start DATASET RECORDS

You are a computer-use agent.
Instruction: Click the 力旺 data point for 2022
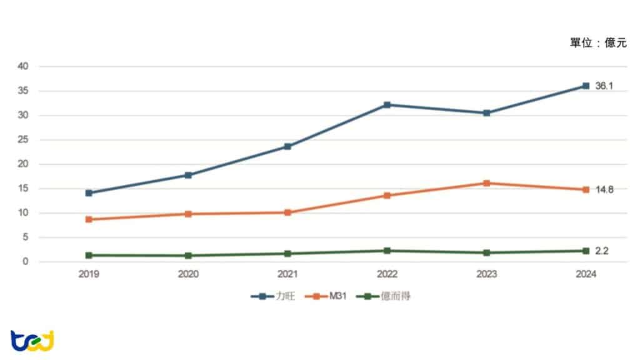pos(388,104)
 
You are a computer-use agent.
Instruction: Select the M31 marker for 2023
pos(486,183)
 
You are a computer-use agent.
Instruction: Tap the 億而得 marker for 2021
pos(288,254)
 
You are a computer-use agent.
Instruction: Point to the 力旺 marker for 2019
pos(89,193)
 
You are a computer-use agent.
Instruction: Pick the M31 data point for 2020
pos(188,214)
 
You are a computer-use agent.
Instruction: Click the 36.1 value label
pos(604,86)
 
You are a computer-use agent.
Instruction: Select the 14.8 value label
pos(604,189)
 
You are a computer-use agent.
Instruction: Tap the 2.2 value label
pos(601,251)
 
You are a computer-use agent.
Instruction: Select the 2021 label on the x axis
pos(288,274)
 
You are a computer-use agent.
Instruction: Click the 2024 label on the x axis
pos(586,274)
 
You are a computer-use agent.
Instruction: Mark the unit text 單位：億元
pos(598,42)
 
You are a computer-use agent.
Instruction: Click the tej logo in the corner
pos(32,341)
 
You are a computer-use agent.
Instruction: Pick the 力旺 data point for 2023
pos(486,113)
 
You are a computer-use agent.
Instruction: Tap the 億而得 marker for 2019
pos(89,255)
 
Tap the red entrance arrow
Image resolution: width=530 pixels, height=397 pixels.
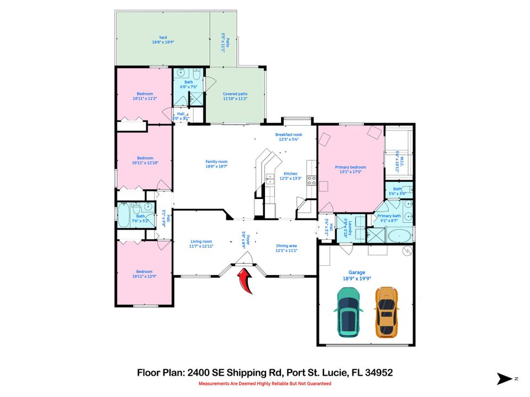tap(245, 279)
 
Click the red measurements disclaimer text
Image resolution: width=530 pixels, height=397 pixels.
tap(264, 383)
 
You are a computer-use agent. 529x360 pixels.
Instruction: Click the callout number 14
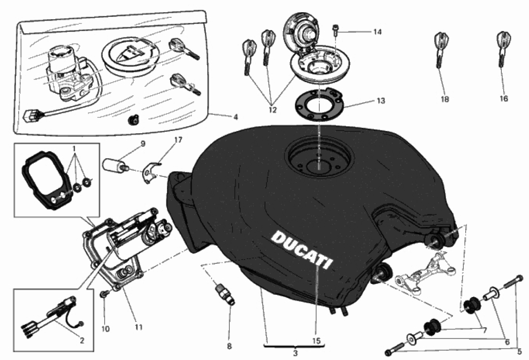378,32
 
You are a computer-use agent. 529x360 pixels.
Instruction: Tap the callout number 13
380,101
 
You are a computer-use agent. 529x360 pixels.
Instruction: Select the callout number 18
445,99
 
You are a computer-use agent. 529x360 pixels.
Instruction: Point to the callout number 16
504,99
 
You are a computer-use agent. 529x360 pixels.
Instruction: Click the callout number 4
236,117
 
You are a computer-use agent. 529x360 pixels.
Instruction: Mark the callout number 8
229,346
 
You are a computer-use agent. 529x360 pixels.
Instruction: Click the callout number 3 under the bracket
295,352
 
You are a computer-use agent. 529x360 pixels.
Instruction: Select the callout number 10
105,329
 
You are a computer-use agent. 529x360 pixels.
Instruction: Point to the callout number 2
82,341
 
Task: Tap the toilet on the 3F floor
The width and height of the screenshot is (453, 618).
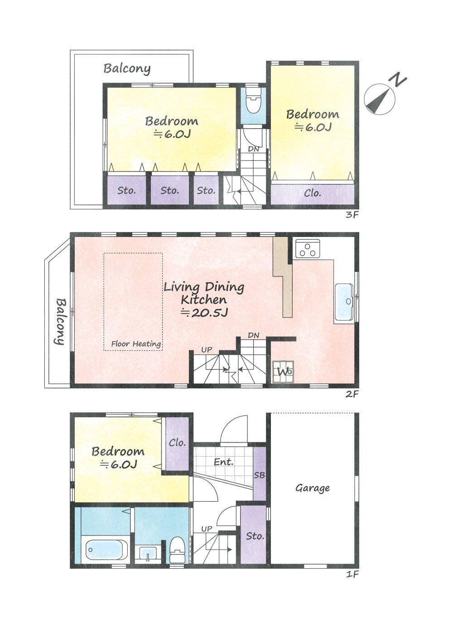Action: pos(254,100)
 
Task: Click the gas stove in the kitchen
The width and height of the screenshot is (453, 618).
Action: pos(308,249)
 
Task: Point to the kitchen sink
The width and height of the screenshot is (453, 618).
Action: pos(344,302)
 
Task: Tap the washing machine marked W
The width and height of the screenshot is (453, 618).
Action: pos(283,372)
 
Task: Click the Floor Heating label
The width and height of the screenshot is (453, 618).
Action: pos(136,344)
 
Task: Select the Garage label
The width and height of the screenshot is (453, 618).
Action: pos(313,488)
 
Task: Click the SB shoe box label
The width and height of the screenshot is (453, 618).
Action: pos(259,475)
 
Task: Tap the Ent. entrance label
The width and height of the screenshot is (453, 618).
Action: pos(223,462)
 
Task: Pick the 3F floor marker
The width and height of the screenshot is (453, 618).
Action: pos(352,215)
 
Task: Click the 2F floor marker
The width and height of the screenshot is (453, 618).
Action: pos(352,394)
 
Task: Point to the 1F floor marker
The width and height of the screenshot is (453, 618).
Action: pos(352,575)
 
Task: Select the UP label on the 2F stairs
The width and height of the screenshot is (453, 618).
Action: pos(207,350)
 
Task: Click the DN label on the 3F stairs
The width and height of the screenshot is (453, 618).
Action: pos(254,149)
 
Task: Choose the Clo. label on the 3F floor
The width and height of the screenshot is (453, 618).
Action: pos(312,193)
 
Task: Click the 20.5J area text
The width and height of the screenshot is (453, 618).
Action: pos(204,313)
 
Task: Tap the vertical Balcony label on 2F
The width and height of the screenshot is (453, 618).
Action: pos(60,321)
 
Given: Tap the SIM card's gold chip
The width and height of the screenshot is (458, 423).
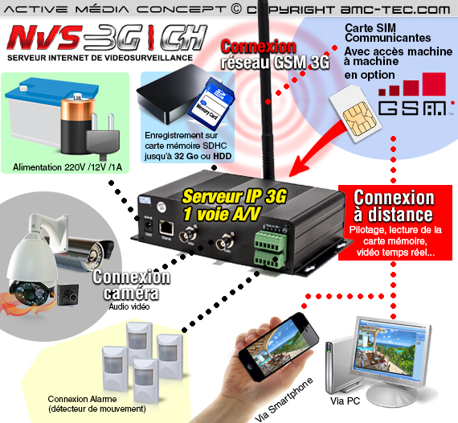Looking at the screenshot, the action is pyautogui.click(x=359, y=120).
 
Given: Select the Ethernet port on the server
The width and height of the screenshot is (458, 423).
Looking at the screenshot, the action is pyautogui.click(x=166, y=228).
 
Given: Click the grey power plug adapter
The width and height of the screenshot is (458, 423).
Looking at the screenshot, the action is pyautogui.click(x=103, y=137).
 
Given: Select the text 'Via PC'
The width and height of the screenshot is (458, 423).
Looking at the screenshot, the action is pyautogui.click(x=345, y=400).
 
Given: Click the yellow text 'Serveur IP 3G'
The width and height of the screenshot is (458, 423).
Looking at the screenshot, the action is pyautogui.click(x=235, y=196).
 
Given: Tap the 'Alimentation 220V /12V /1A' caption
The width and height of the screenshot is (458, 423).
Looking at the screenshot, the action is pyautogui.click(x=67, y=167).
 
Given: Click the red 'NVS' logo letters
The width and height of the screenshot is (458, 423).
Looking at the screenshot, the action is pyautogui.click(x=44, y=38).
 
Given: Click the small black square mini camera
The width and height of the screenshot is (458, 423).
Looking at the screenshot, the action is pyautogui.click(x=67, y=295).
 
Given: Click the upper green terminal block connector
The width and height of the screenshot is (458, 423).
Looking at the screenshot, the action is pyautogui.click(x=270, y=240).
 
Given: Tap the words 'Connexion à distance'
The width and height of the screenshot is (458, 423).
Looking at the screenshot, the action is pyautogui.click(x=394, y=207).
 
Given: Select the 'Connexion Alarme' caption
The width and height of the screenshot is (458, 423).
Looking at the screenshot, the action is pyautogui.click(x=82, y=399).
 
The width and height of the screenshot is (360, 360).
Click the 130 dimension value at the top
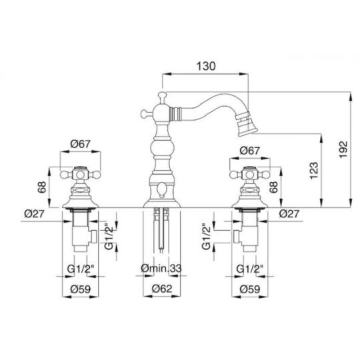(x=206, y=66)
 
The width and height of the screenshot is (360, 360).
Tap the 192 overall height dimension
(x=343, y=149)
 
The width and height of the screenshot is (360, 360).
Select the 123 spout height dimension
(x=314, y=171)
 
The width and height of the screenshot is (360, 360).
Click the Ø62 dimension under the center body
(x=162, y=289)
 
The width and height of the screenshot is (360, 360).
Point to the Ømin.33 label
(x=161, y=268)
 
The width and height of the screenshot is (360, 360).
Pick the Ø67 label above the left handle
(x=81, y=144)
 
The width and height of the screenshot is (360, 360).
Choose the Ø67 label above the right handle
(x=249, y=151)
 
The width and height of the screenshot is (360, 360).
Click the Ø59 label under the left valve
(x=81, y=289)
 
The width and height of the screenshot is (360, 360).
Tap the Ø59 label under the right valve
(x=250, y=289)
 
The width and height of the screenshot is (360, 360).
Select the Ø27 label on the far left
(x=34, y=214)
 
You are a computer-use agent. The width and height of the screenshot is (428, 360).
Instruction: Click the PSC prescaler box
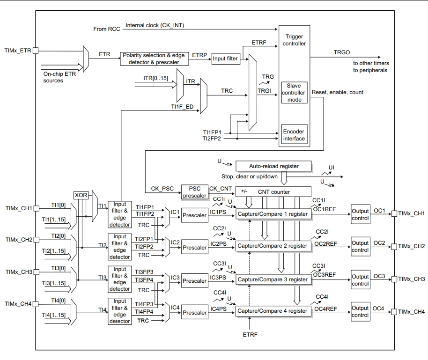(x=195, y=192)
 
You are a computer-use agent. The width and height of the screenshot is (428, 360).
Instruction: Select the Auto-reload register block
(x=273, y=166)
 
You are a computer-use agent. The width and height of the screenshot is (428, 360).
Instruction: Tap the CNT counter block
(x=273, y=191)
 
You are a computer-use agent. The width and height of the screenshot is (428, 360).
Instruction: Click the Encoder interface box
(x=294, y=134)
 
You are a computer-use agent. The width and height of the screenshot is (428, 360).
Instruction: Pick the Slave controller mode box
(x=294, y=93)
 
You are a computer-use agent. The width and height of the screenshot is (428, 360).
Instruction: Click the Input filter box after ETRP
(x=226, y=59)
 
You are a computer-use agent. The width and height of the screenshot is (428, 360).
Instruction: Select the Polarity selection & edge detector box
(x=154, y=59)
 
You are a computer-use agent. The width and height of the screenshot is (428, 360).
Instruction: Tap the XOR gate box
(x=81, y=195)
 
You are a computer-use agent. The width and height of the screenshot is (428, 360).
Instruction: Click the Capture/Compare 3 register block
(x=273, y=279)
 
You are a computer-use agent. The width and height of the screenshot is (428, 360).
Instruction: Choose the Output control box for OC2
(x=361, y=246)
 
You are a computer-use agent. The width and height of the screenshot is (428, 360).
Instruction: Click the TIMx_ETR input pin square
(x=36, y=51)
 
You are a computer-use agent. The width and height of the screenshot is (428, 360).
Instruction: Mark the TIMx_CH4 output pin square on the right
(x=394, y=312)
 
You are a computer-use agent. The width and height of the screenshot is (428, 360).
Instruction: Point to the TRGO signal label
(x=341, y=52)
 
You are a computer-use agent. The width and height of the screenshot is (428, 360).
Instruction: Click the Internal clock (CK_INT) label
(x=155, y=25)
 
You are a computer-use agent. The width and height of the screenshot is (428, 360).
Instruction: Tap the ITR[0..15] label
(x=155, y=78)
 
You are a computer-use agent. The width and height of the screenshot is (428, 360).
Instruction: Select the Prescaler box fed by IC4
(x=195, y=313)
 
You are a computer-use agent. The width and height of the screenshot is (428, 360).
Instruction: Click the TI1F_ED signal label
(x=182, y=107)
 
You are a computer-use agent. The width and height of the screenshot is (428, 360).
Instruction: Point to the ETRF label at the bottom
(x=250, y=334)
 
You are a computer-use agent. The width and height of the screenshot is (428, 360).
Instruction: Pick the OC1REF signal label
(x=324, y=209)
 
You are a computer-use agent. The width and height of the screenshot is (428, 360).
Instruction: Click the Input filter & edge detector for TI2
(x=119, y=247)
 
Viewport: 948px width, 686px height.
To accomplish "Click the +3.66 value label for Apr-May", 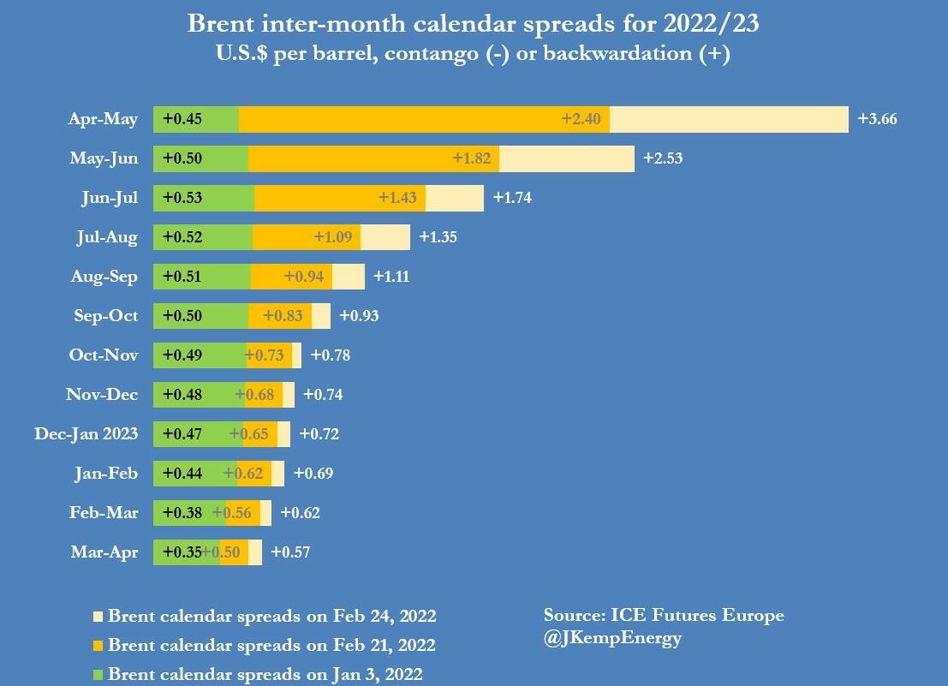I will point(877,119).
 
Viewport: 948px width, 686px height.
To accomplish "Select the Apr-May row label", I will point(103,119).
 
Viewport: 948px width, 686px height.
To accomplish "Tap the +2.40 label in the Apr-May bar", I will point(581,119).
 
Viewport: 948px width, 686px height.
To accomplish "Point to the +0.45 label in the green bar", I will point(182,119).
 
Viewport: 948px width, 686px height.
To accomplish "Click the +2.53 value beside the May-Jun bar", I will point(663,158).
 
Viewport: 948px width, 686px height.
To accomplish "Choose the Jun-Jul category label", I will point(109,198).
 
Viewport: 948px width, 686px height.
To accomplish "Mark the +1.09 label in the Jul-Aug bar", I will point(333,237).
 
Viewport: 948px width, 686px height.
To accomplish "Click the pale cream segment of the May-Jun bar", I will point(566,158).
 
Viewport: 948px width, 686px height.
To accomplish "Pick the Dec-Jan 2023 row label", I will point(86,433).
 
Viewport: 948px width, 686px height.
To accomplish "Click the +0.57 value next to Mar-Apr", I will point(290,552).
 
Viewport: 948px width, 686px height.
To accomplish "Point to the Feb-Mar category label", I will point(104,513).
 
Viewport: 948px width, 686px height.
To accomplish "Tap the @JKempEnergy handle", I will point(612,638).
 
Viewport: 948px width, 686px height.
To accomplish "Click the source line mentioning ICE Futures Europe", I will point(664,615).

end DATASET RECORDS

_WHAT YOU NEED TO DO_
Rewrite the records from the line containing "Task: Tap the washing machine marked W" through the line containing "Action: pos(313,488)", both included, with "label" replaced by "button" and nothing else changed.

_RESPONSE TO THIS TASK_
Task: Tap the washing machine marked W
The width and height of the screenshot is (453, 618).
Action: pos(283,372)
 
Task: Click the Floor Heating button
The width and height of the screenshot is (453, 618).
Action: pos(136,344)
 
Task: Select the Garage button
The width and height of the screenshot is (453, 618).
Action: pos(313,488)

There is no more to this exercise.